Perhaps lda(buf+n*2),y
sta$400+n where each entry of buf contains $8x? It's two cycles slower than my previous submission, but you save two cycles on writing the buffer, the memory arrangement is saner, and the buffer filling code would be shorter too. |
| |
Copyfault
Registered: Dec 2001 Posts: 478 |
Quoting DiggerVery neat! So, since SAX stores the bitwise AND of A and X, it needs the opposite nibbles filled with ones.
lda #$f(colorL)
ldx #$(colorH)f
sax $0400
But this requires that you know beforehand which colour belongs to the low-/hi-nibble resp. Plus your algorithm has to also render those %1111-nibles accordingly.
Then again, it would be the same doing
lda #$0(colorL)
ora #$(colorH)0
sta $0400,
where the algo has to take care for the %0000 nibbles instead of the %1111.

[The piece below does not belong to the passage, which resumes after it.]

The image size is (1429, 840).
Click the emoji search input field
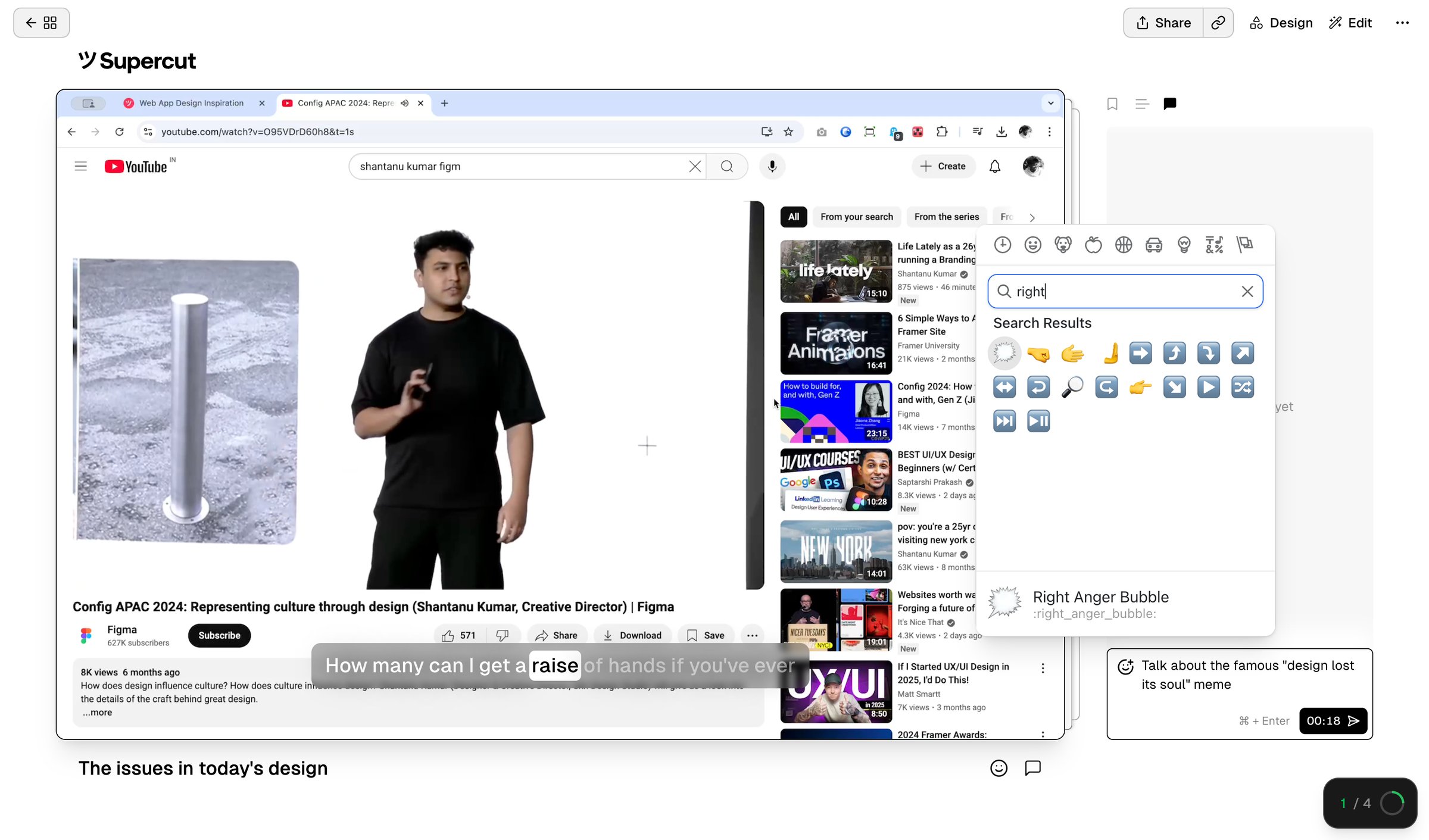pos(1125,291)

If you only have the colour information as low-nibble-bytes ($00,..., $0f), maybe one could do
lda #0(colorL)
ora $0(colorH) -> bytes in zp with swapped nibbles, i.e. $0f -> $f0 etc.
sta $0400
But I guess the zp-adresses $00 and $01 will cause trouble here, so we again have to tweak the byte with the Hi-Colour-information (smth. like "ora $1(colourH)").
Maybe I missed the central advantage of that SAX-approach... |
| |
Rastah Bar Account closed
Registered: Oct 2012 Posts: 336 |
If you have the colours as $fx, x=0..$f, then maybe you could do
lda #f(colorL) -> for example $f6 for blue.

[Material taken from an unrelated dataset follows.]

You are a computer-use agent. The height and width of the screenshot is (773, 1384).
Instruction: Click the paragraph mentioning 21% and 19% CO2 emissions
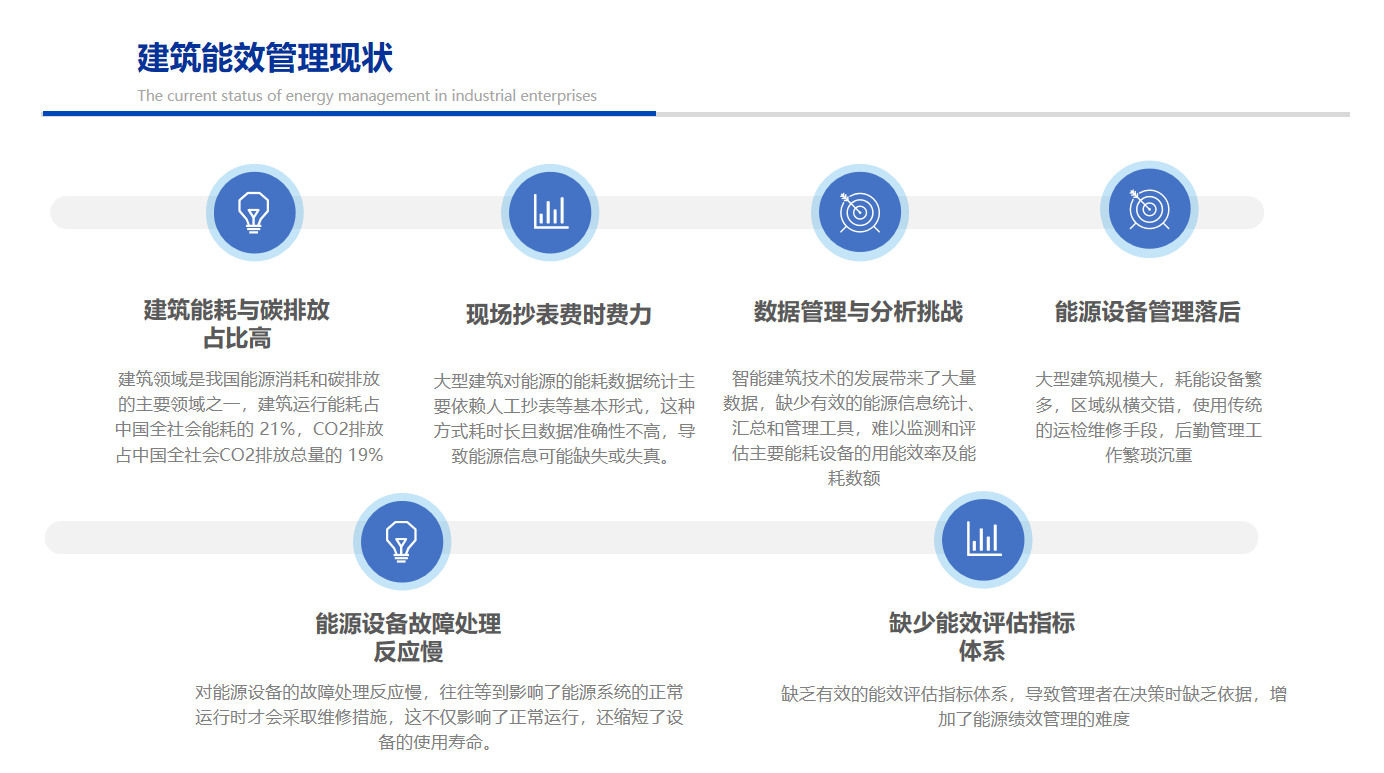point(249,417)
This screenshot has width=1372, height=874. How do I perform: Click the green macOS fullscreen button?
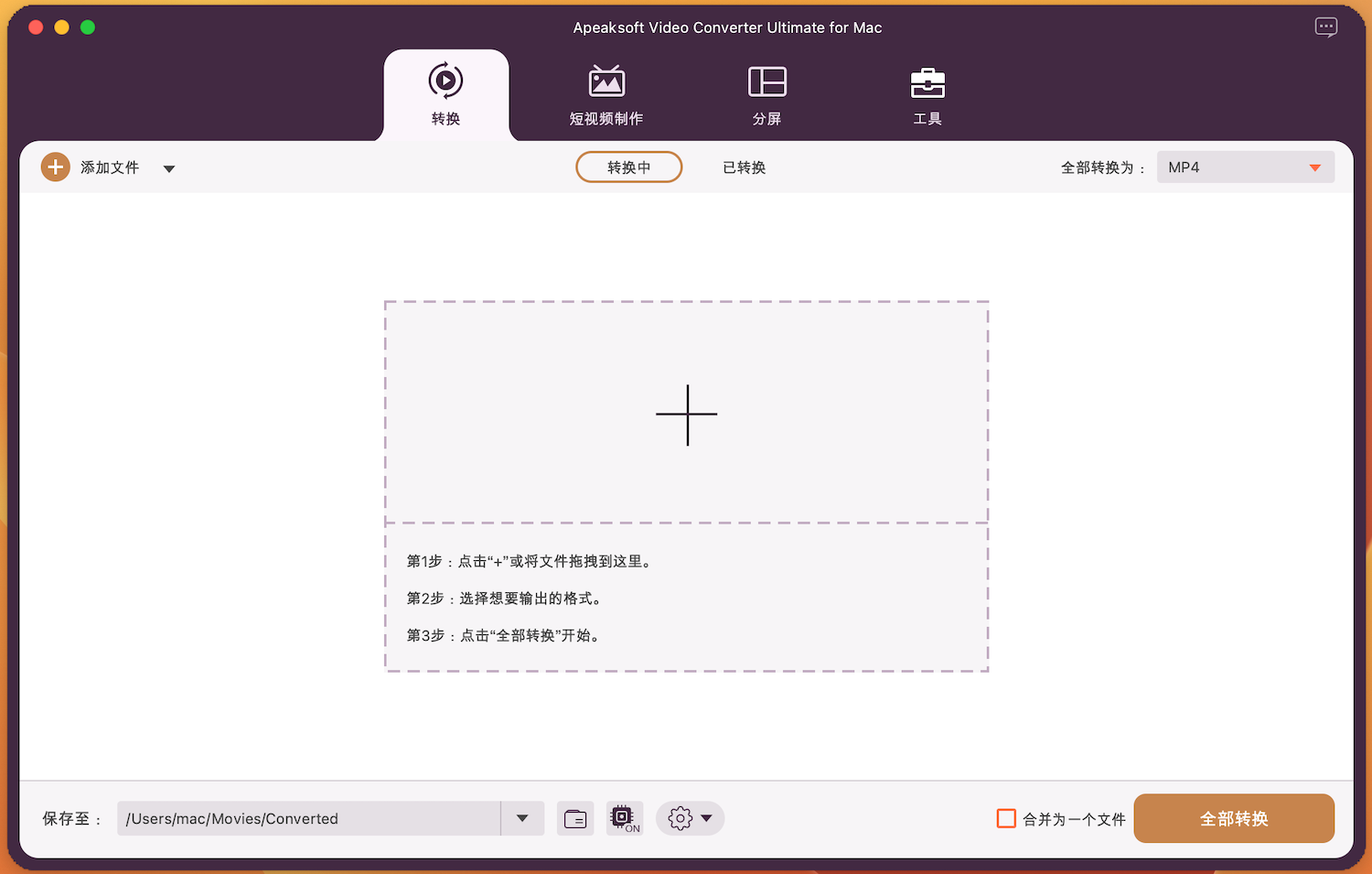coord(88,27)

and $f(colorH) -> zp-addresses $f0 .. $ff contain $0f, $1f, ..., $ff
sta $0400
|
| |
ChristopherJam
Registered: Aug 2004 Posts: 1409 |
Quote: If you have the colours as $fx, x=0..$f, then maybe you could do
lda #f(colorL) -> for example $f6 for blue.
and $f(colorH) -> zp-addresses $f0 .. $ff contain $0f, $1f, ..., $ff
sta $0400
Ooh, I like that one! |
| |
Oswald
Registered: Apr 2002 Posts: 5094 |
Quote: That said, plotting into a routine with a stride of six bytes is not ideal.
Perhaps lda(buf+n*2),y
sta$400+n where each entry of buf contains $8x? It's two cycles slower than my previous submission, but you save two cycles on writing the buffer, the memory arrangement is saner, and the buffer filling code would be shorter too.

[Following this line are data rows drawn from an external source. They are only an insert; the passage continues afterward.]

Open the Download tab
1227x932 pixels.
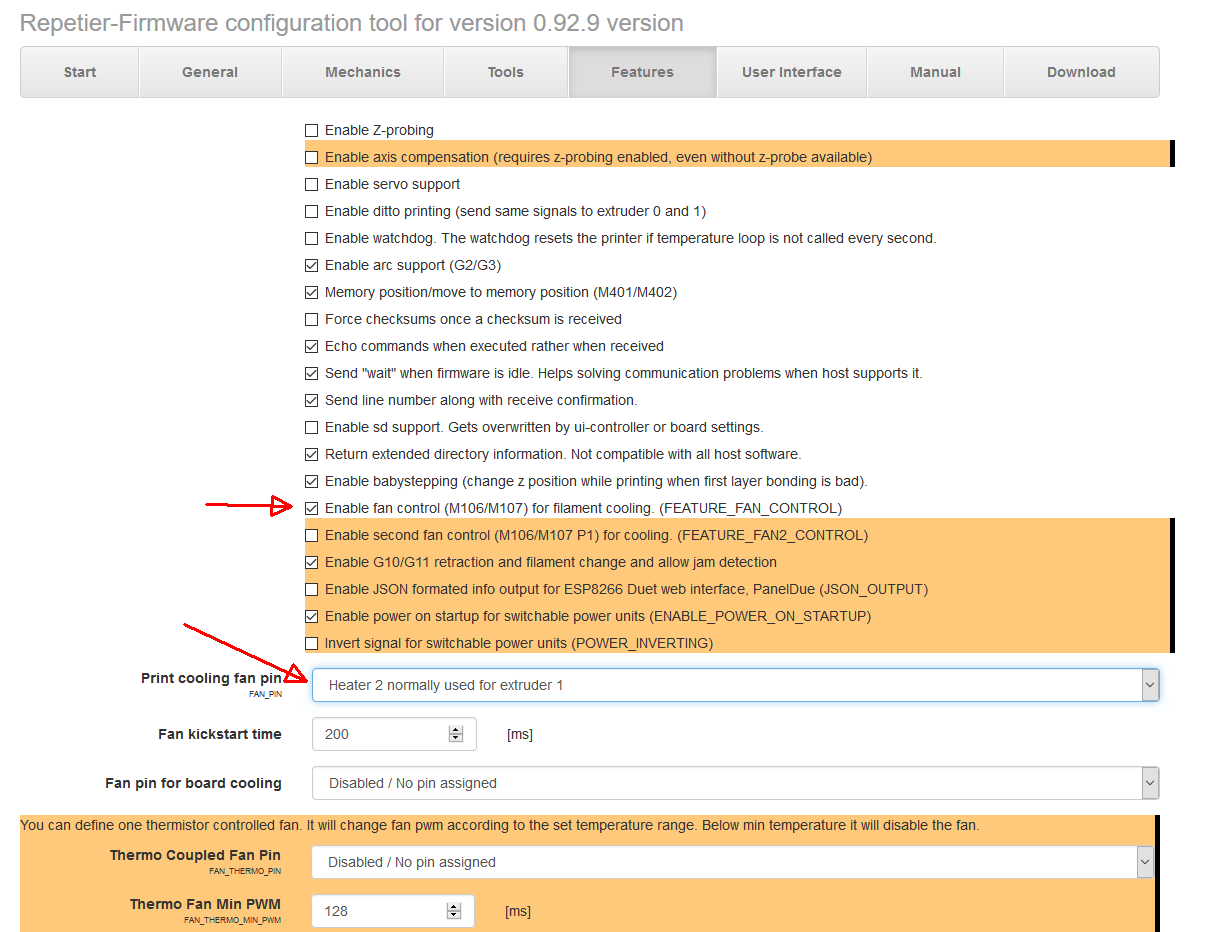click(x=1080, y=72)
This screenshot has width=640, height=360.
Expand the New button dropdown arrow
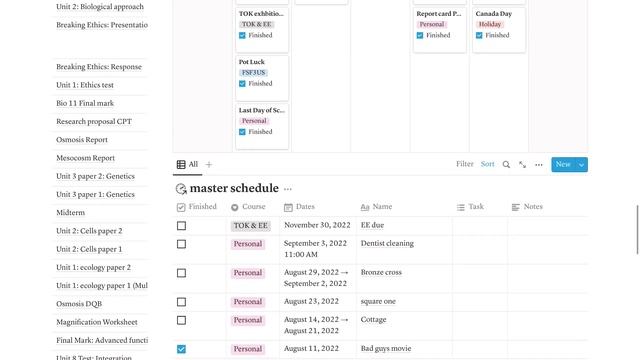[x=581, y=165]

I dont get this one where are the lo/hi pixels merged? |
| |
ChristopherJam
Registered: Aug 2004 Posts: 1409 |
Oswald, it accesses your sparse table, just relocated to $8L8H
The y register is zero, and a row of pixels are stored in a buffer in zero page. Each pair of pixels is treated as a pointer. |
| |
Oswald
Registered: Apr 2002 Posts: 5094 |
ah I get it.
actually its on par with the ABS method hence the writes to zp are faster by 1-1 cycle.
in some cases it might be the better choice over the abs one. usually sta's are fixed in 4x4 per pixel style effects, imho the benefit would come from that the writes happen to the same zp buffer and they get translated to fullscreen. |